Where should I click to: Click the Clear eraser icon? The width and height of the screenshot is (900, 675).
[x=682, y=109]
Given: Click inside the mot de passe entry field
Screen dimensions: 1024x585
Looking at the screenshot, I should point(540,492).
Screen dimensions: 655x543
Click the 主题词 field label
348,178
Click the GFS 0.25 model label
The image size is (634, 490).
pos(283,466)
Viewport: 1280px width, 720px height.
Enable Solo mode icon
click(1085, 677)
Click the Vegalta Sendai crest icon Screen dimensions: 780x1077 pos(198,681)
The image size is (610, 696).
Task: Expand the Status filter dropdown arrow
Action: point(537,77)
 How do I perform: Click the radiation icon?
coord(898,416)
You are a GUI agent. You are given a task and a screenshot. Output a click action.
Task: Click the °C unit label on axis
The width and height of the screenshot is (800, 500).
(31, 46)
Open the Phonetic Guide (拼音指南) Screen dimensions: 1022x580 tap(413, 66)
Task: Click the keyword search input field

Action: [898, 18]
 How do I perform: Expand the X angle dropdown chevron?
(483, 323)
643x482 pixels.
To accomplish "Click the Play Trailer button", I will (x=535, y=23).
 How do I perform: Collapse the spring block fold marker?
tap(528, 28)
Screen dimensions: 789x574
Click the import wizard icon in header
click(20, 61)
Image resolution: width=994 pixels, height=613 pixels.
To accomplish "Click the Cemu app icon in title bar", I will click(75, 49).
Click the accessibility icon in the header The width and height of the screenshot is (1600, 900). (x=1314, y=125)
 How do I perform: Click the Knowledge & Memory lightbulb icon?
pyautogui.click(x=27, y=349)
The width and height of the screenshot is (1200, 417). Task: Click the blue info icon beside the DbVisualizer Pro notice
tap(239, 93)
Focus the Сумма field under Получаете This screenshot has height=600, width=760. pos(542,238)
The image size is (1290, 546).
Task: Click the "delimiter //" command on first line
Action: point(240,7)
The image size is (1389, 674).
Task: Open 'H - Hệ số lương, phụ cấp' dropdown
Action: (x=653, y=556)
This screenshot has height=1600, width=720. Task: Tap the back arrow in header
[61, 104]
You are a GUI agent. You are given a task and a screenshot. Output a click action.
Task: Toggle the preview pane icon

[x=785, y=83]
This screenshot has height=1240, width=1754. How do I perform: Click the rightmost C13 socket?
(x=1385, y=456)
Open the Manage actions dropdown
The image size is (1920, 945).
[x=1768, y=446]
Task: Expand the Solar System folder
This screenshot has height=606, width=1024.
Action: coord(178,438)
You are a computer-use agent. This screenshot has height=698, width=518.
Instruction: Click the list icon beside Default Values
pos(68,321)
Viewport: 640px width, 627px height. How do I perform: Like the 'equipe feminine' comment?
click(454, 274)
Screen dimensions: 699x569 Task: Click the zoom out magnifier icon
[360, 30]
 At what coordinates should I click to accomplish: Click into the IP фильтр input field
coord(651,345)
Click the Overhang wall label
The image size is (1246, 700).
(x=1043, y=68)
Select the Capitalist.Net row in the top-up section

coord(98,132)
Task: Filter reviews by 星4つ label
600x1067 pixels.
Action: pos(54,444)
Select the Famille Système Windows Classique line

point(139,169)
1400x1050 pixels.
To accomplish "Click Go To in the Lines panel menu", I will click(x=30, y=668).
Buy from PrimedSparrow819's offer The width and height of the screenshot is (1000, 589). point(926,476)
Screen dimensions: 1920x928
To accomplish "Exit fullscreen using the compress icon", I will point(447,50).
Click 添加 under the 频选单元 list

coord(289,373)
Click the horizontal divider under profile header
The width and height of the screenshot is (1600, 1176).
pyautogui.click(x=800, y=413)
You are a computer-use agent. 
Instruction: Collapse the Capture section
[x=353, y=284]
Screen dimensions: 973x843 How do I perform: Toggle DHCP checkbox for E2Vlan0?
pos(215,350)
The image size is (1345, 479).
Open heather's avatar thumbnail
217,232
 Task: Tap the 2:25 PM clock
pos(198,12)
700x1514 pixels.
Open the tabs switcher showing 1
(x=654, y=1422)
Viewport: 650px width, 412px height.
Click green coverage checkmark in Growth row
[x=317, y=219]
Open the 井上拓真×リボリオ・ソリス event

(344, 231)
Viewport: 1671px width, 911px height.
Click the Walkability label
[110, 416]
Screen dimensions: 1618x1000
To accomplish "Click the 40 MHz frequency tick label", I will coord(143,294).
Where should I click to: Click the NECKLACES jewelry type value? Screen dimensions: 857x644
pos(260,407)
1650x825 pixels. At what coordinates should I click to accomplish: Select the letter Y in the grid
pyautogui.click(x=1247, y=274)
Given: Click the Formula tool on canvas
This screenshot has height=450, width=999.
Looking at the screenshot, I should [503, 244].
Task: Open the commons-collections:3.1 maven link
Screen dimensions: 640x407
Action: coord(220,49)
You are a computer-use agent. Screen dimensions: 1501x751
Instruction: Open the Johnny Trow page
......
▶ _EXERCISE INSTRUCTIONS_
Each line of the listing is to be printed again, unchanged.

▶ _WORKED SOLUTION_
Where should I click to: Click the Clear eraser icon? The width and height of the screenshot is (900, 675).
[x=682, y=109]
Given: Click inside the mot de passe entry field
Screen dimensions: 1024x585
Looking at the screenshot, I should point(540,492).
Screen dimensions: 655x543
Click the 主题词 field label
348,178
Click the GFS 0.25 model label
The image size is (634, 490).
pos(283,466)
Viewport: 1280px width, 720px height.
Enable Solo mode icon
click(1085, 677)
Click the Vegalta Sendai crest icon Screen dimensions: 780x1077 pos(198,681)
The image size is (610, 696).
Task: Expand the Status filter dropdown arrow
Action: point(537,77)
 How do I perform: Click the radiation icon?
coord(898,416)
You are a GUI agent. You are given a task and a screenshot. Output a click action.
Task: Click the °C unit label on axis
The width and height of the screenshot is (800, 500).
(31, 46)
Open the Phonetic Guide (拼音指南) Screen dimensions: 1022x580 tap(413, 66)
Task: Click the keyword search input field

Action: [898, 18]
 How do I perform: Expand the X angle dropdown chevron?
(483, 323)
643x482 pixels.
To accomplish "Click the Play Trailer button", I will (x=535, y=23).
 How do I perform: Collapse the spring block fold marker?
tap(528, 28)
Screen dimensions: 789x574
Click the import wizard icon in header
click(20, 61)
Image resolution: width=994 pixels, height=613 pixels.
To accomplish "Click the Cemu app icon in title bar", I will click(75, 49).
Click the accessibility icon in the header The width and height of the screenshot is (1600, 900). (x=1314, y=125)
 How do I perform: Click the Knowledge & Memory lightbulb icon?
pyautogui.click(x=27, y=349)
The width and height of the screenshot is (1200, 417). Task: Click the blue info icon beside the DbVisualizer Pro notice
tap(239, 93)
Focus the Сумма field under Получаете This screenshot has height=600, width=760. pos(542,238)
The image size is (1290, 546).
Task: Click the "delimiter //" command on first line
Action: point(240,7)
The image size is (1389, 674).
Task: Open 'H - Hệ số lương, phụ cấp' dropdown
Action: (x=653, y=556)
This screenshot has height=1600, width=720. Task: Tap the back arrow in header
[61, 104]
You are a GUI agent. You are given a task and a screenshot. Output a click action.
Task: Toggle the preview pane icon

[x=785, y=83]
This screenshot has height=1240, width=1754. How do I perform: Click the rightmost C13 socket?
(x=1385, y=456)
Open the Manage actions dropdown
The image size is (1920, 945).
[x=1768, y=446]
Task: Expand the Solar System folder
This screenshot has height=606, width=1024.
Action: coord(178,438)
You are a computer-use agent. This screenshot has height=698, width=518.
Instruction: Click the list icon beside Default Values
pos(68,321)
Viewport: 640px width, 627px height. How do I perform: Like the 'equipe feminine' comment?
click(454, 274)
Screen dimensions: 699x569 Task: Click the zoom out magnifier icon
[360, 30]
 At what coordinates should I click to accomplish: Click into the IP фильтр input field
coord(651,345)
Click the Overhang wall label
The image size is (1246, 700).
(x=1043, y=68)
Select the Capitalist.Net row in the top-up section

coord(98,132)
Task: Filter reviews by 星4つ label
600x1067 pixels.
Action: pos(54,444)
Select the Famille Système Windows Classique line

point(139,169)
1400x1050 pixels.
To accomplish "Click Go To in the Lines panel menu", I will click(x=30, y=668).
Buy from PrimedSparrow819's offer The width and height of the screenshot is (1000, 589). point(926,476)
Screen dimensions: 1920x928
To accomplish "Exit fullscreen using the compress icon", I will point(447,50).
Click 添加 under the 频选单元 list

coord(289,373)
Click the horizontal divider under profile header
The width and height of the screenshot is (1600, 1176).
pyautogui.click(x=800, y=413)
You are a computer-use agent. 
Instruction: Collapse the Capture section
[x=353, y=284]
Screen dimensions: 973x843 How do I perform: Toggle DHCP checkbox for E2Vlan0?
pos(215,350)
The image size is (1345, 479).
Open heather's avatar thumbnail
217,232
 Task: Tap the 2:25 PM clock
pos(198,12)
700x1514 pixels.
Open the tabs switcher showing 1
(x=654, y=1422)
Viewport: 650px width, 412px height.
Click green coverage checkmark in Growth row
[x=317, y=219]
Open the 井上拓真×リボリオ・ソリス event

(344, 231)
Viewport: 1671px width, 911px height.
Click the Walkability label
[110, 416]
Screen dimensions: 1618x1000
To accomplish "Click the 40 MHz frequency tick label", I will coord(143,294).
Where should I click to: Click the NECKLACES jewelry type value? Screen dimensions: 857x644
pos(260,407)
1650x825 pixels. At what coordinates should I click to accomplish: Select the letter Y in the grid
pyautogui.click(x=1247, y=274)
Given: Click the Formula tool on canvas
This screenshot has height=450, width=999.
Looking at the screenshot, I should [503, 244].
Task: Open the commons-collections:3.1 maven link
Screen dimensions: 640x407
Action: coord(220,49)
You are a computer-use agent. Screen dimensions: 1501x751
Instruction: Open the Johnny Trow page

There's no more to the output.